I can't think of any sort of C-program crash that would result in the source program being dumped to stdout or stderr, which would be required if it were to show up in the CodeRunner result table. However, if it did happen, you should be able to see it in the student's submission history for that question. Have you checked all the student's submissions?
More generally, yes there is a vulnerability there. A student could enter code to open the working directory and list its contents. Then, once they'd figured out how it all worked, they could dump the main program to stdout, and find all the tests, including the hidden ones (subject to a few conditions - see below). BUT, everything a student does in this way has to be done through CodeRunner, and all their submissions are recorded and available for you to inspect. So it's a dangerous strategy for a student to try. Also, they still have to be able to figure out what the expected output is from each test, since that's not present in the program (except with template graders).
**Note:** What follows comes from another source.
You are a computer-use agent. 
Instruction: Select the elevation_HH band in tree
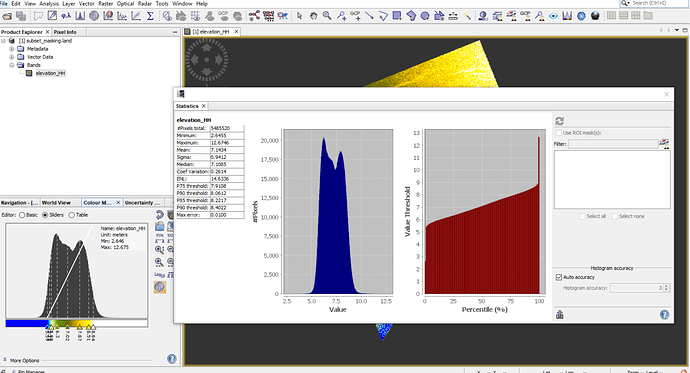(x=50, y=73)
In our in-house Python custom question type we've got some extra protection against these sorts of things, e.g. by replacing the open function with one that disallows access to the CodeRunner system files. That's much harder to do in C, though you could if you were keen enough add your own C function library, to be searched by the linker before the system one, with a restricted implementation of open.
Another way to prevent students cheating in that way would be to add some dummy text to one of the test's stdin fields. If CodeRunner discovers any of the tests have stdin, it switches to doing a separate Jobe run for each test case, rather than wrapping them all into a single run. [It has to do that, at least with the built-in question types, because a new stdin needs to be set up for each test.] Any attempt by a student to dump files to stdout would then not expose the tests for hidden test cases.
Other strategies are to inspect the student's code before compiling and running it, looking for certain regular expressions that you might disallow, such as "open *\(". This is most easily done by a Python preprocess, e.g. by adapting the "
c_via_python" question type. This is inelegant and might give false positives, but it's easier than rewriting library modules.
Yet another ploy (again using c_via_python or equivalent) would be to delete the source file after compiling and before running. That might break some types of questions, such as questions using valgrind to check students' submissions for memory leaks.